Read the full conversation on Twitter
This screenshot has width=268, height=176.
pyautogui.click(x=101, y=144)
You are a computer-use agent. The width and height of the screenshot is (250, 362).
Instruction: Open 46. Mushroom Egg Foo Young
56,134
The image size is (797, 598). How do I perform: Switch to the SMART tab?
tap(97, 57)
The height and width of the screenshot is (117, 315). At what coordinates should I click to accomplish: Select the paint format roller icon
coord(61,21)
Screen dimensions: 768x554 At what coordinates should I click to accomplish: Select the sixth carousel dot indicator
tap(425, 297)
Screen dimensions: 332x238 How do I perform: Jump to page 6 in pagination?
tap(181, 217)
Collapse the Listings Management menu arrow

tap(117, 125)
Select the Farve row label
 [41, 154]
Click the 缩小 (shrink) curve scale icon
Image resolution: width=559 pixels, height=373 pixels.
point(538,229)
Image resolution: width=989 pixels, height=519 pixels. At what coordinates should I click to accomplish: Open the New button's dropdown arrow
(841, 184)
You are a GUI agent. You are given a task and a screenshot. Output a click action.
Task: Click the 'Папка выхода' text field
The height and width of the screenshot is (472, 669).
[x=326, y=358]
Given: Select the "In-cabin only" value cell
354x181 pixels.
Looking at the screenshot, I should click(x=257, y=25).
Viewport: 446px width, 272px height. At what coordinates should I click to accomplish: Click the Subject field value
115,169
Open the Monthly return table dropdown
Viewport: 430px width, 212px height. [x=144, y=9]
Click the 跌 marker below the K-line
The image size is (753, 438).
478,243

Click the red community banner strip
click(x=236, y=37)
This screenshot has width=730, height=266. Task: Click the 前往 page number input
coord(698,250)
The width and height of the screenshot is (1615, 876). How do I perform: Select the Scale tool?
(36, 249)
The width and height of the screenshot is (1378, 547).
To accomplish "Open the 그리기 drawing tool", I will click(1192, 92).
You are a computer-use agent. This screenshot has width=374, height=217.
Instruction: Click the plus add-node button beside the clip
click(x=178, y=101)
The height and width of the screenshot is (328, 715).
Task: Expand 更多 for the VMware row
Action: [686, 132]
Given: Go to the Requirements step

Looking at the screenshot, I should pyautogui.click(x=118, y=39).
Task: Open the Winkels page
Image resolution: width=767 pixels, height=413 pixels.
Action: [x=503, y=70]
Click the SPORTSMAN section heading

___

§ WORK INSTRUCTIONS: All the lines above should appear again in the answer, exactly as written.

§ SOLUTION TO THIS EXERCISE:
Read the full conversation on Twitter
This screenshot has width=268, height=176.
pyautogui.click(x=101, y=144)
You are a computer-use agent. The width and height of the screenshot is (250, 362).
Instruction: Open 46. Mushroom Egg Foo Young
56,134
The image size is (797, 598). How do I perform: Switch to the SMART tab?
tap(97, 57)
The height and width of the screenshot is (117, 315). At what coordinates should I click to accomplish: Select the paint format roller icon
coord(61,21)
Screen dimensions: 768x554 At what coordinates should I click to accomplish: Select the sixth carousel dot indicator
tap(425, 297)
Screen dimensions: 332x238 How do I perform: Jump to page 6 in pagination?
tap(181, 217)
Collapse the Listings Management menu arrow

tap(117, 125)
Select the Farve row label
 [41, 154]
Click the 缩小 (shrink) curve scale icon
Image resolution: width=559 pixels, height=373 pixels.
point(538,229)
Image resolution: width=989 pixels, height=519 pixels. At what coordinates should I click to accomplish: Open the New button's dropdown arrow
(841, 184)
You are a GUI agent. You are given a task and a screenshot. Output a click action.
Task: Click the 'Папка выхода' text field
The height and width of the screenshot is (472, 669).
[x=326, y=358]
Given: Select the "In-cabin only" value cell
354x181 pixels.
Looking at the screenshot, I should click(x=257, y=25).
Viewport: 446px width, 272px height. At what coordinates should I click to accomplish: Click the Subject field value
115,169
Open the Monthly return table dropdown
Viewport: 430px width, 212px height. [x=144, y=9]
Click the 跌 marker below the K-line
The image size is (753, 438).
478,243

Click the red community banner strip
click(x=236, y=37)
This screenshot has width=730, height=266. Task: Click the 前往 page number input
coord(698,250)
The width and height of the screenshot is (1615, 876). How do I perform: Select the Scale tool?
(36, 249)
The width and height of the screenshot is (1378, 547).
To accomplish "Open the 그리기 drawing tool", I will click(1192, 92).
You are a computer-use agent. This screenshot has width=374, height=217.
Instruction: Click the plus add-node button beside the clip
click(x=178, y=101)
The height and width of the screenshot is (328, 715).
Task: Expand 更多 for the VMware row
Action: [686, 132]
Given: Go to the Requirements step

Looking at the screenshot, I should pyautogui.click(x=118, y=39).
Task: Open the Winkels page
Image resolution: width=767 pixels, height=413 pixels.
Action: [x=503, y=70]
Click the SPORTSMAN section heading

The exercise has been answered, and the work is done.